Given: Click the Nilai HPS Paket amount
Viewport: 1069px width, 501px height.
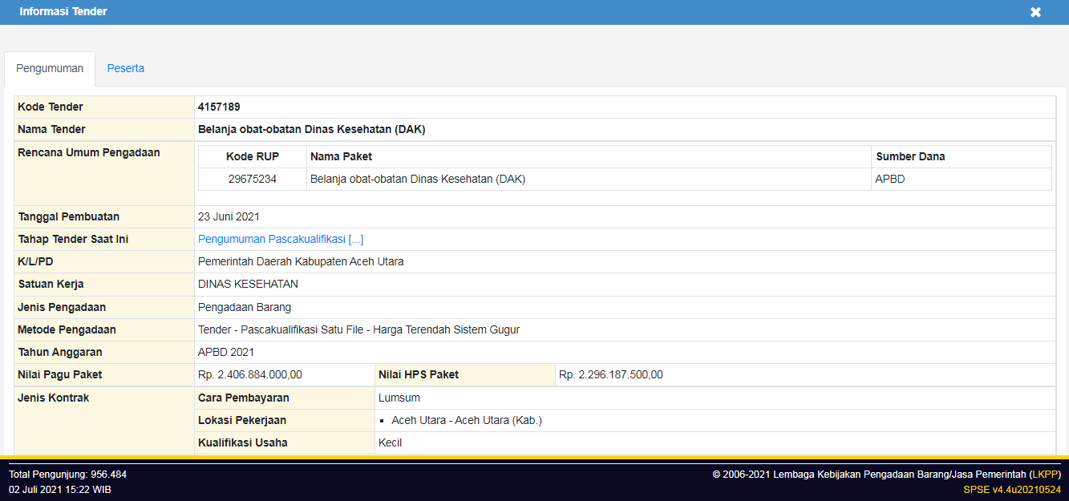Looking at the screenshot, I should point(610,374).
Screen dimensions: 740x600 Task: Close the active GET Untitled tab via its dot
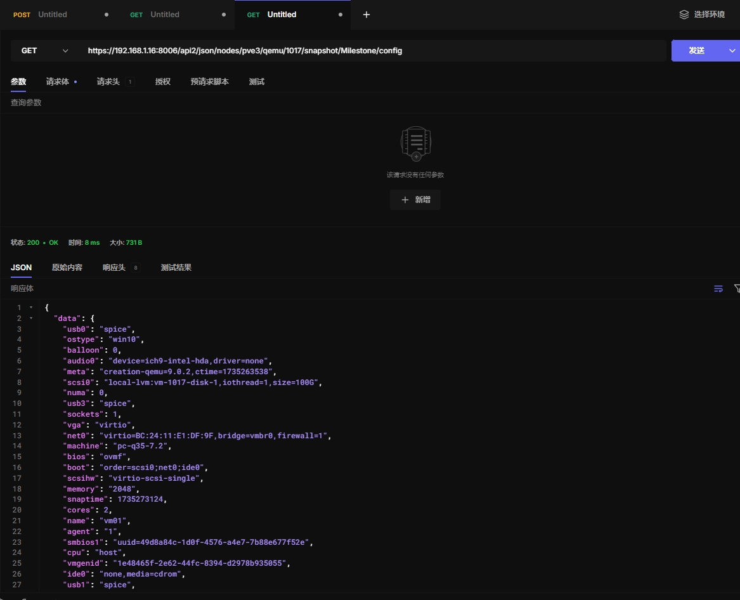tap(341, 15)
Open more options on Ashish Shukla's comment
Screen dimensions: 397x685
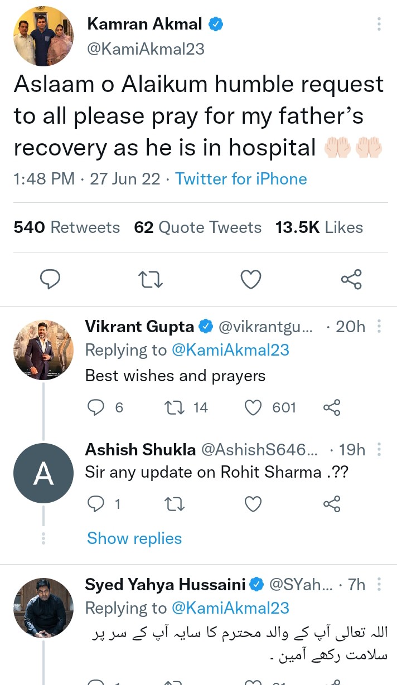(380, 449)
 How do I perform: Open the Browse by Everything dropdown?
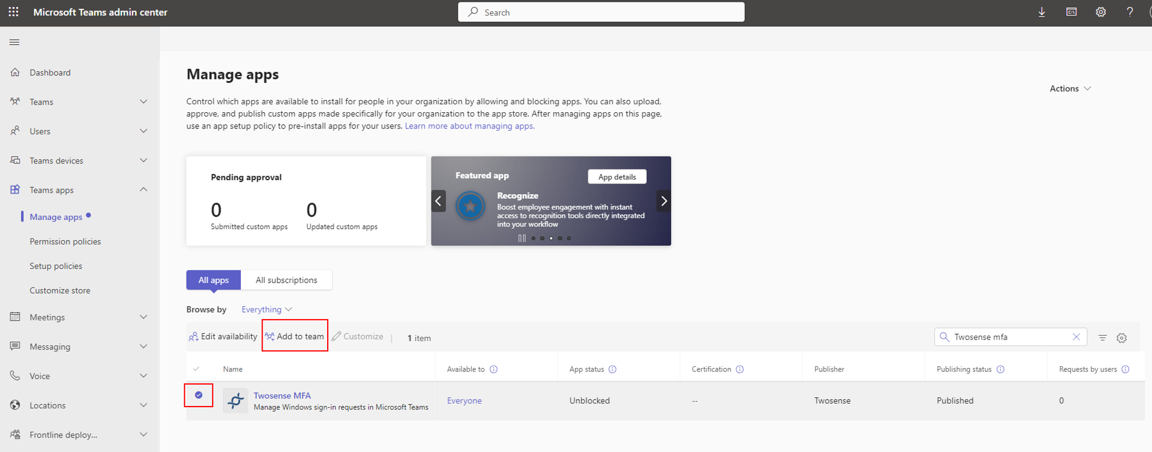pyautogui.click(x=267, y=310)
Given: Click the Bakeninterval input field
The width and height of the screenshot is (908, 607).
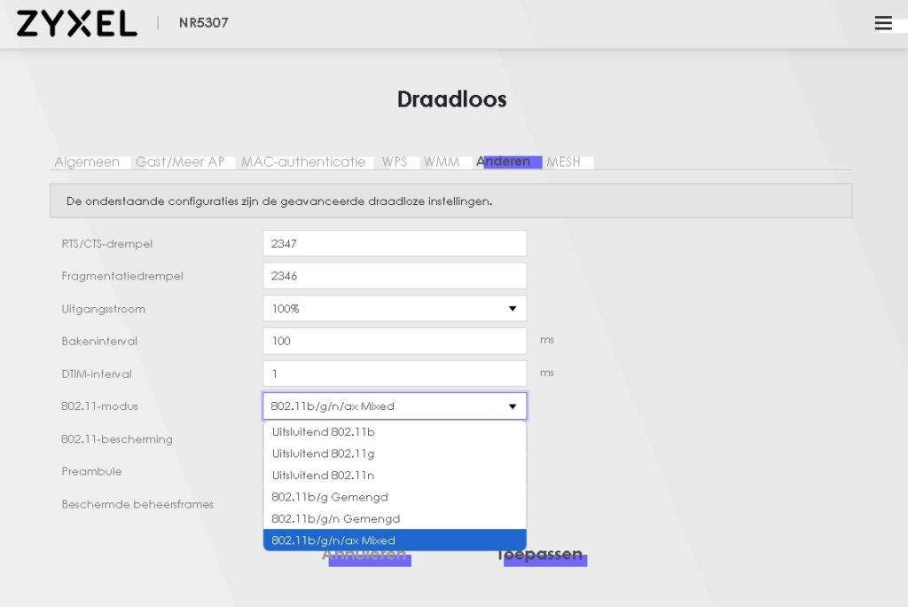Looking at the screenshot, I should tap(395, 341).

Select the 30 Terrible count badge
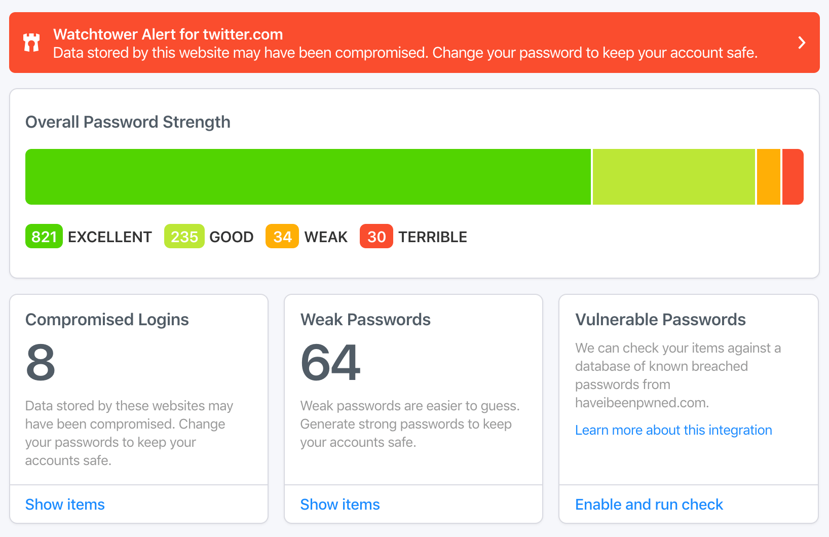[376, 236]
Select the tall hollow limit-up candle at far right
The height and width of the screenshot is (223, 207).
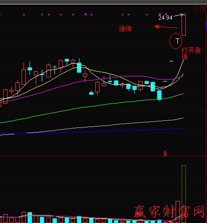[184, 25]
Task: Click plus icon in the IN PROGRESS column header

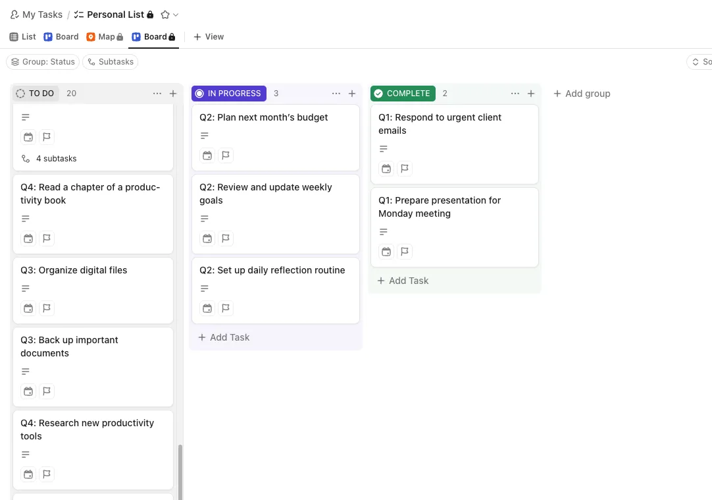Action: [352, 94]

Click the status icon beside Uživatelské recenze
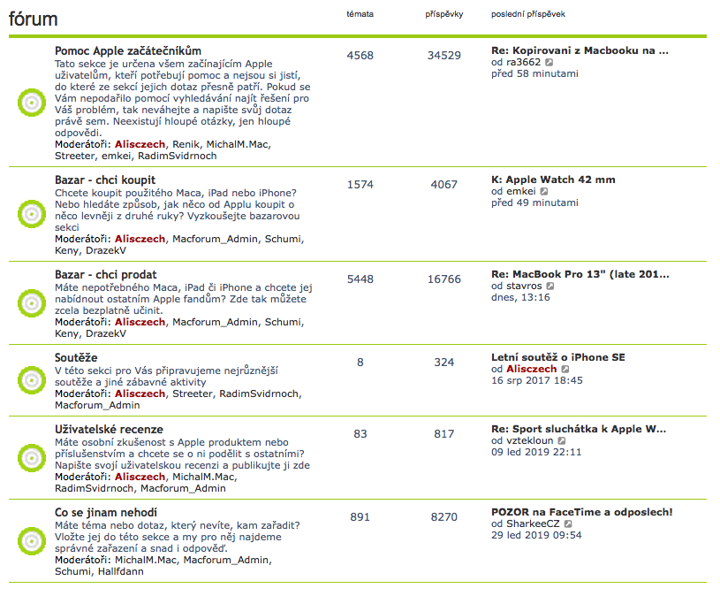pos(31,457)
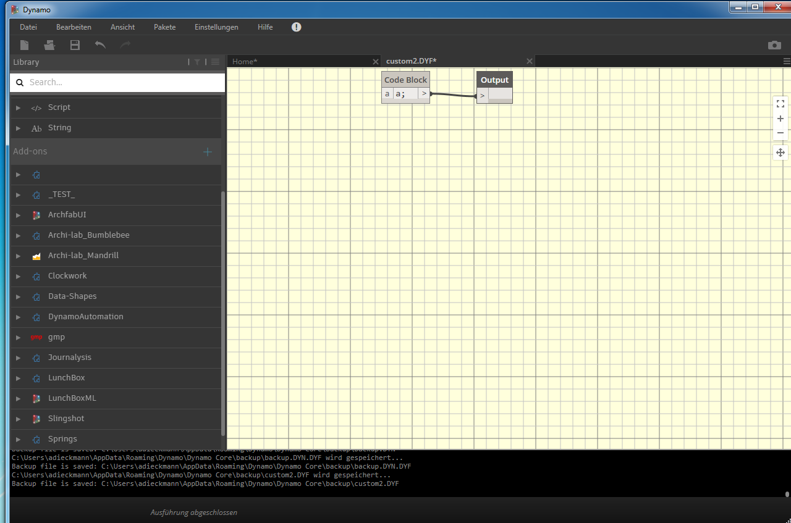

#####

Brief ▸ Begin at the line with "How do I perform: Open" and retype exactly every line through the last one of the entries above, both included, and nothing more; pictures stay out.

Expected answer ▸
 How do I perform: Open the Browse by Everything dropdown?
pyautogui.click(x=267, y=310)
Given: Click the Bakeninterval input field
The width and height of the screenshot is (908, 607).
Looking at the screenshot, I should tap(395, 341).

Select the 30 Terrible count badge
[376, 236]
Select the tall hollow limit-up candle at far right
The height and width of the screenshot is (223, 207).
[184, 25]
Task: Click plus icon in the IN PROGRESS column header

Action: [352, 94]

Click the status icon beside Uživatelské recenze
pos(31,457)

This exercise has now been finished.